TEXT EXCERPT
* * *
“A young man married is a man that’s marr’d.” —All’s Well That Ends Well Eminent Shakespearean scholars Jonathan Bate and Eric Rasmussen provide a fresh new edition of this classic play about gender, desire, and sexual love.
THIS VOLUME ALSO INCLUDES MORE THAN A HUNDRED PAGES OF EXCLUSIVE FEATURES:
• an original Introduction to All’s Well That Ends Well • incisive scene-by-scene synopsis and analysis with vital facts about the work • commentary on past and current productions based on interviews with leading directors, actors, and designers • photographs of key RSC productions • an overview of Shakespeare’s theatrical career and chronology of his plays
Ideal for students, theater professionals, and general readers, these modern and accessible editions from the Royal Shakespeare Company set a new standard in Shakespearean literature for the twenty-first century.
* * *
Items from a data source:

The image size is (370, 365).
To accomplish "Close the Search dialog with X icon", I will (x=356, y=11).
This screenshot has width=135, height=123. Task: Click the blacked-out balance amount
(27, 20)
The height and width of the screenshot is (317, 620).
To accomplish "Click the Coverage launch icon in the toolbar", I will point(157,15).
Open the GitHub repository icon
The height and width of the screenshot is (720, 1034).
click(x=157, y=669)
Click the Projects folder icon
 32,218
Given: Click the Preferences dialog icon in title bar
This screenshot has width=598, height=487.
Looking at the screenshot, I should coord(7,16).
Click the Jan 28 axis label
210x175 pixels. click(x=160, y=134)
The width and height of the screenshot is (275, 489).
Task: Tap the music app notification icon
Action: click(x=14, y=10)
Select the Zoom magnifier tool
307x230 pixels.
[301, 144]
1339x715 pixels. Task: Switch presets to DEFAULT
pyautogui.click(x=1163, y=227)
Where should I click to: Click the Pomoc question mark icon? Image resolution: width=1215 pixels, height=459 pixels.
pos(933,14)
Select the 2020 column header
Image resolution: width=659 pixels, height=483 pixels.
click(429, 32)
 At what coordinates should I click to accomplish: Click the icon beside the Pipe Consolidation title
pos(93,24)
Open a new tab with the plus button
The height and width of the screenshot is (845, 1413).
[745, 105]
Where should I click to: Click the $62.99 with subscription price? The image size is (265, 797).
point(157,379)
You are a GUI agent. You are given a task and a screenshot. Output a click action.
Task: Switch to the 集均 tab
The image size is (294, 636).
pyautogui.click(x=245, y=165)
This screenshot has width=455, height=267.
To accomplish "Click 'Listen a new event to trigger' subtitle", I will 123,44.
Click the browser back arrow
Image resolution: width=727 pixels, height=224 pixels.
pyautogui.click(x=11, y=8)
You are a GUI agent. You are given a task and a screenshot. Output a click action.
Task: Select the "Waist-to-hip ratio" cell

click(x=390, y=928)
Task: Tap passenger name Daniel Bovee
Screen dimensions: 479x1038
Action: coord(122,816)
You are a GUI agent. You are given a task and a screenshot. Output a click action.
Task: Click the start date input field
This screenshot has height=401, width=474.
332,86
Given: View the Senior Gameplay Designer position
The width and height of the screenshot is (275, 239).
* * *
Translate this sentence from the All's Well That Ends Well book description into Spanish: "Eminent Shakespearean scholars Jonathan Bate and Eric Rasmussen provide a fresh new edition of this classic play about gender, desire, and sexual love." These items have nothing to do with the text.

Los eminentes especialistas en Shakespeare Jonathan Bate y Eric Rasmussen ofrecen una edición nueva y renovada de esta obra clásica sobre el género, el deseo y el amor sexual.